According to City Metric, the first thing to note: that Liverpool result wasn’t a fluke. There’s a huge bounce into 2009, which suggests that the 2008 European Capital of Culture award may have been a big help to the city. But while it falls back as the crash beds in and austerity bites, it’s growing strongly again from 2020 and ends the chart in fourth place. By 2016, its economy had grown by more than a quarter.
What of the rest? It won’t surprise anyone to see that London is in the first place, or that Bristol – the only other southern English city listed – is running it close. Both economies have expanded fairly steadily (although I’d love to know what happened in Bristol in 2014). The great recession barely touched them, and the western city has probably benefited, too, from people and jobs getting priced out of the capital, McDonald’s Customers Survey Guide.

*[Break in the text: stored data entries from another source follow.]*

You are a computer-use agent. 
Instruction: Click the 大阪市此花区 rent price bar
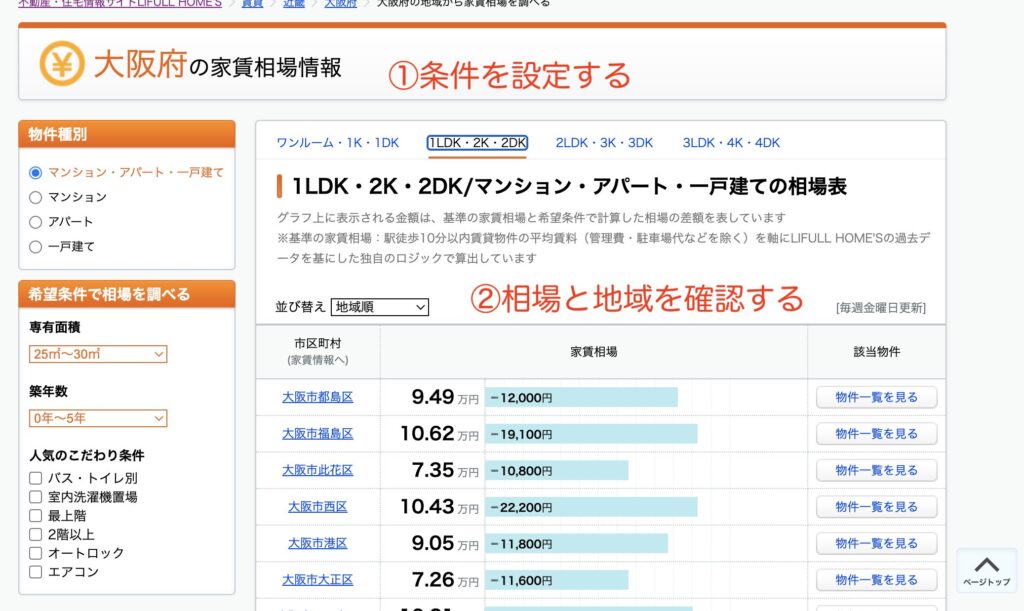pos(557,470)
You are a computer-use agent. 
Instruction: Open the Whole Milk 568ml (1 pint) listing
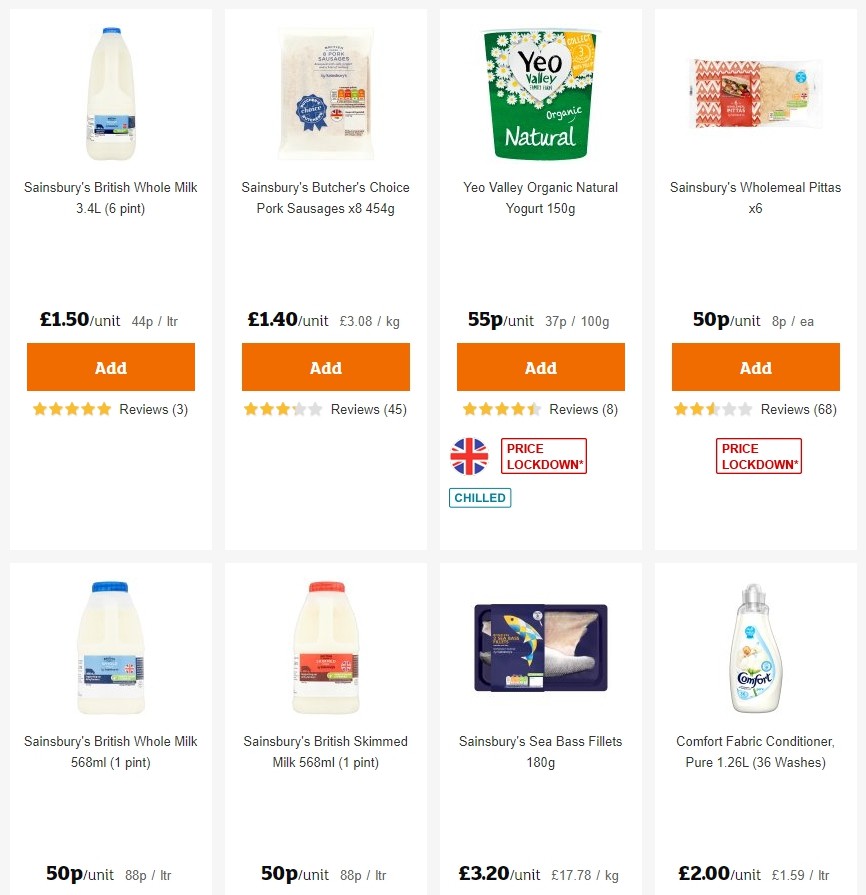[110, 752]
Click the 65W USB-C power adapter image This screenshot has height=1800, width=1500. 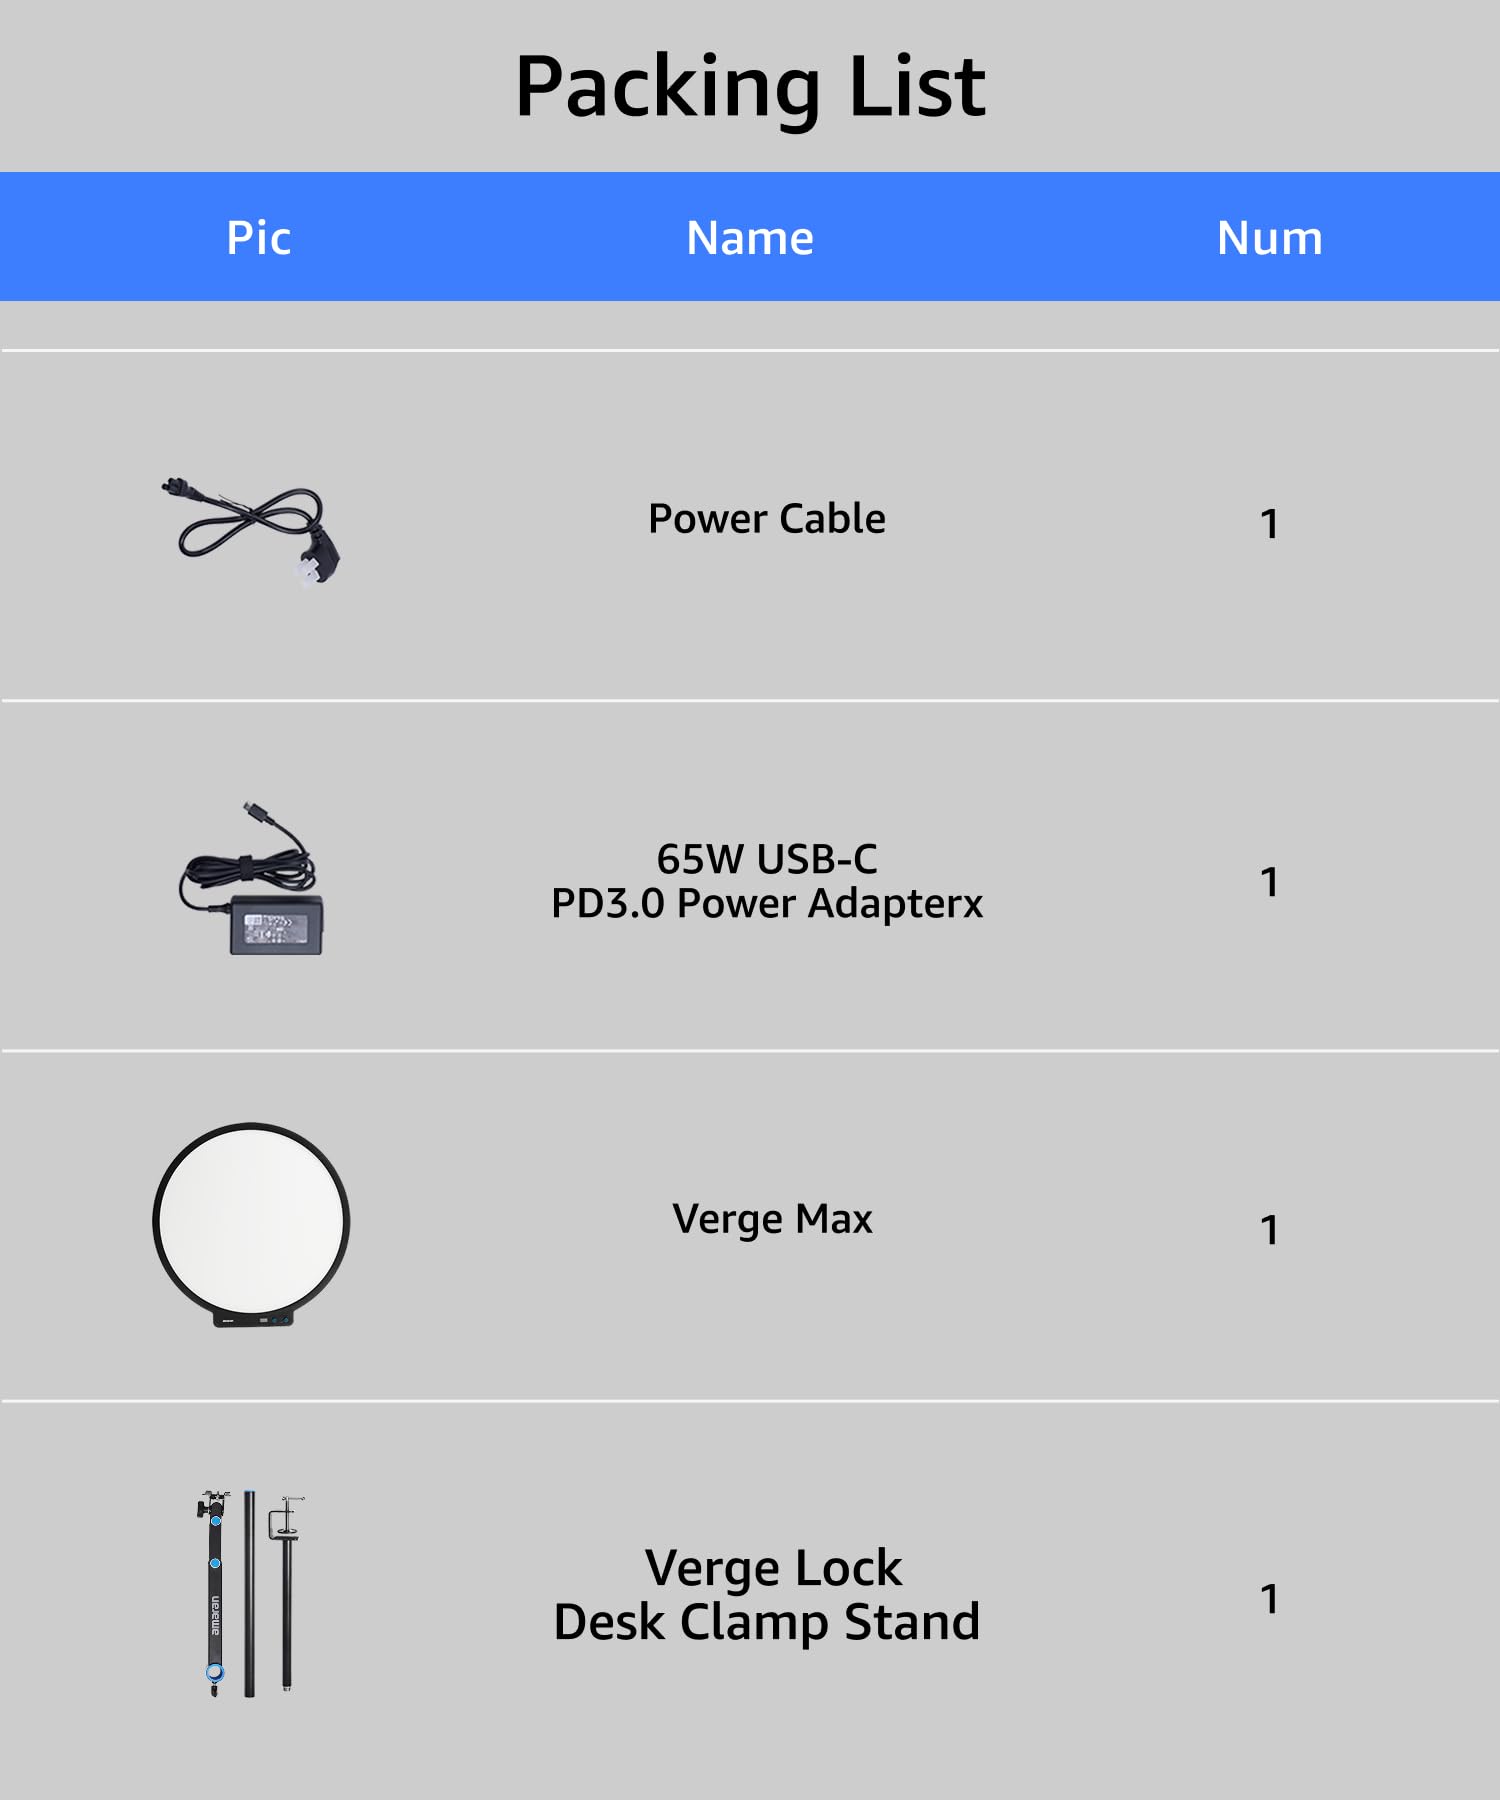click(251, 878)
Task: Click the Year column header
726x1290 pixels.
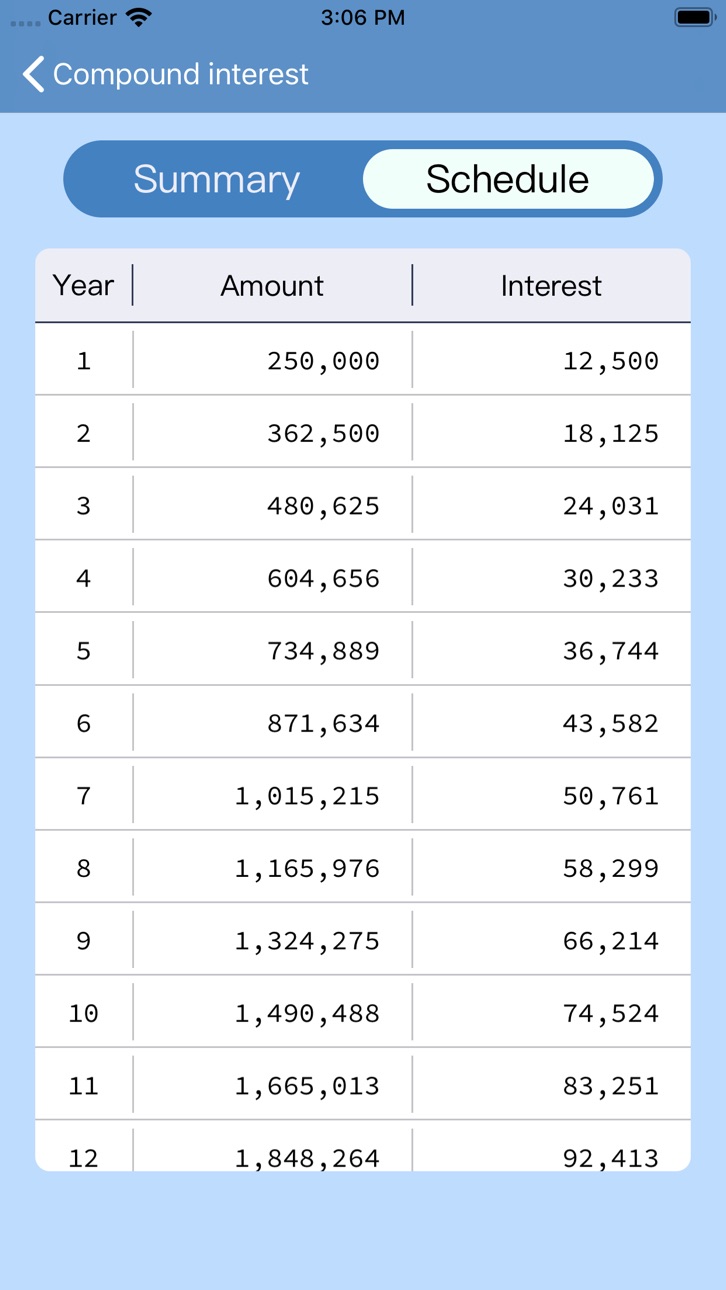Action: pyautogui.click(x=84, y=285)
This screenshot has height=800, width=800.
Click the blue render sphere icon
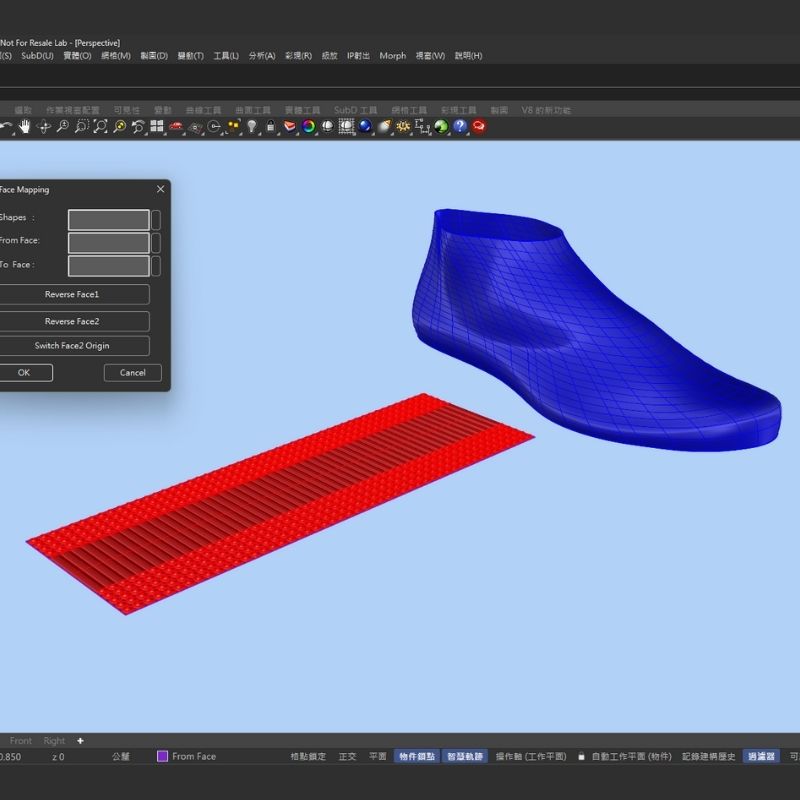coord(365,126)
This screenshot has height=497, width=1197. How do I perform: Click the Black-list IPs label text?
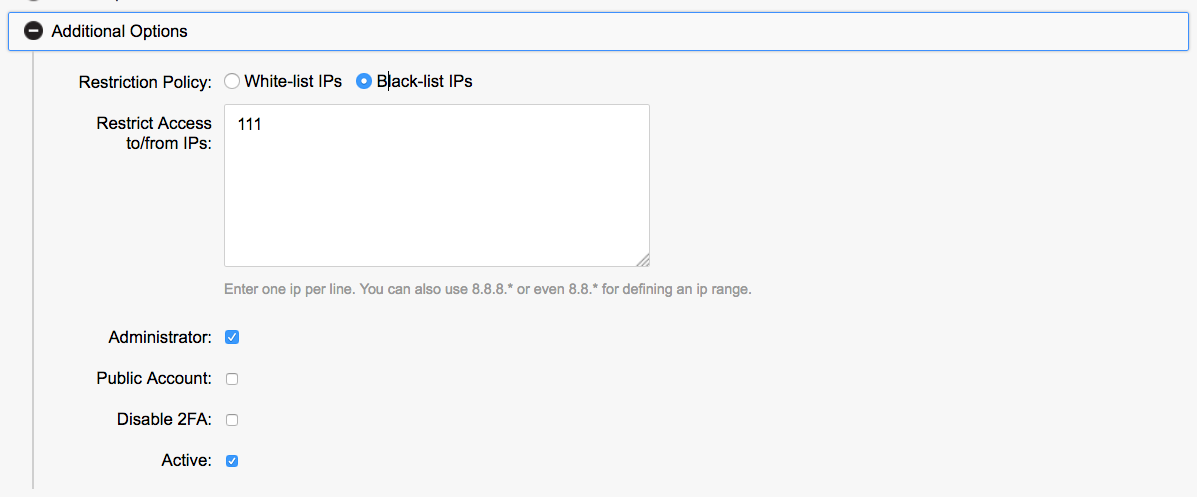point(424,82)

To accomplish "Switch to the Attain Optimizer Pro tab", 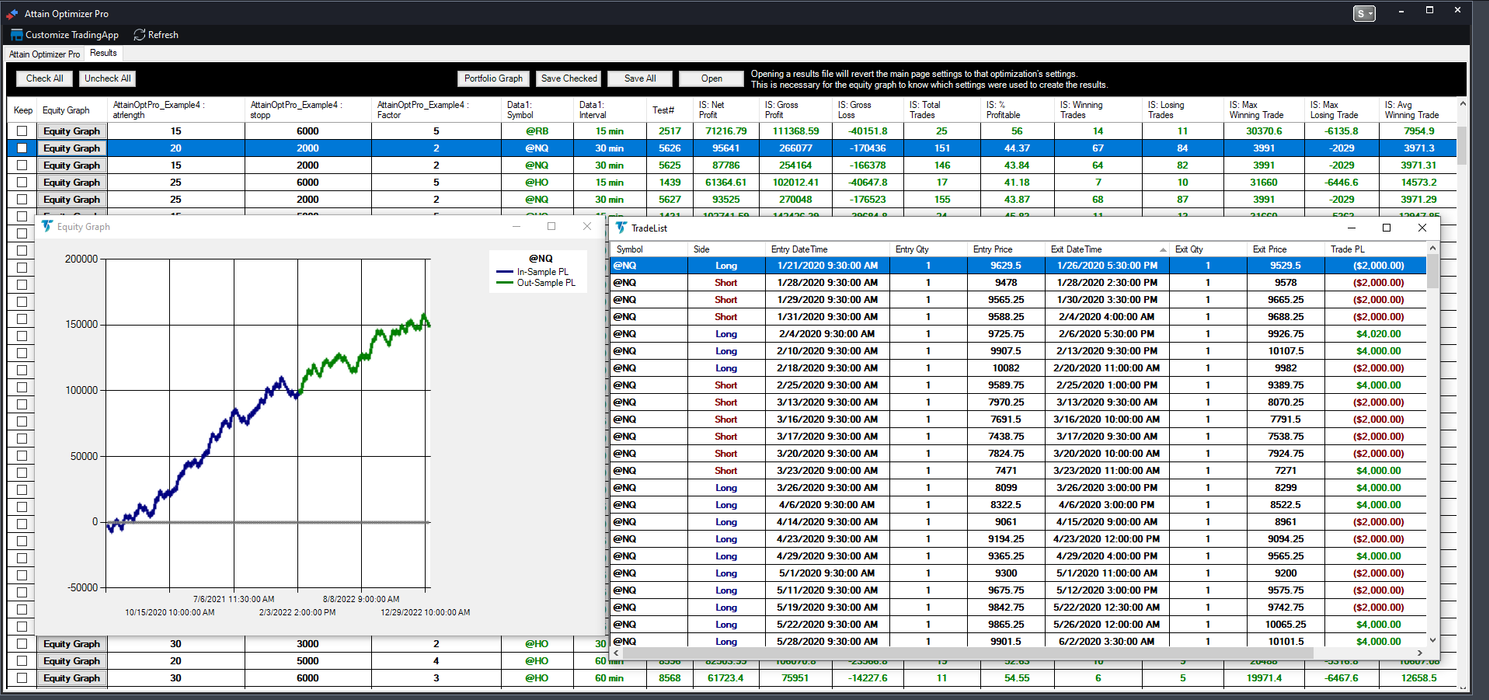I will [44, 53].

As to the other national capitals, Edinburgh had a wobble in 2009-10 but bounced back fairly strongly. With Cardiff, the story is more interesting. Viewed in terms of its progress since 1998, its economy is one of Britain’s star performers. Starting the clock later, though, and we can see it had a tough recession, and its economy took several years to get back to its 2007 value.
Britain’s largest cities outside London, Manchester, and Birmingham, are in the middle of the pack. The former has expanded fairly consistently, if unimpressively; the latter had a harder crash but a stronger rebound. Both those things probably fit with what we already knew about them. It’s at the bottom of the league table that the other surprise lies: the cities of Yorkshire are in trouble.
It’s no shock that Sheffield should be pulling up the rear – it’s consistently the most economically troubled of Britain’s major cities, struggling not just with industrial decline but also poor infrastructure and physical isolation.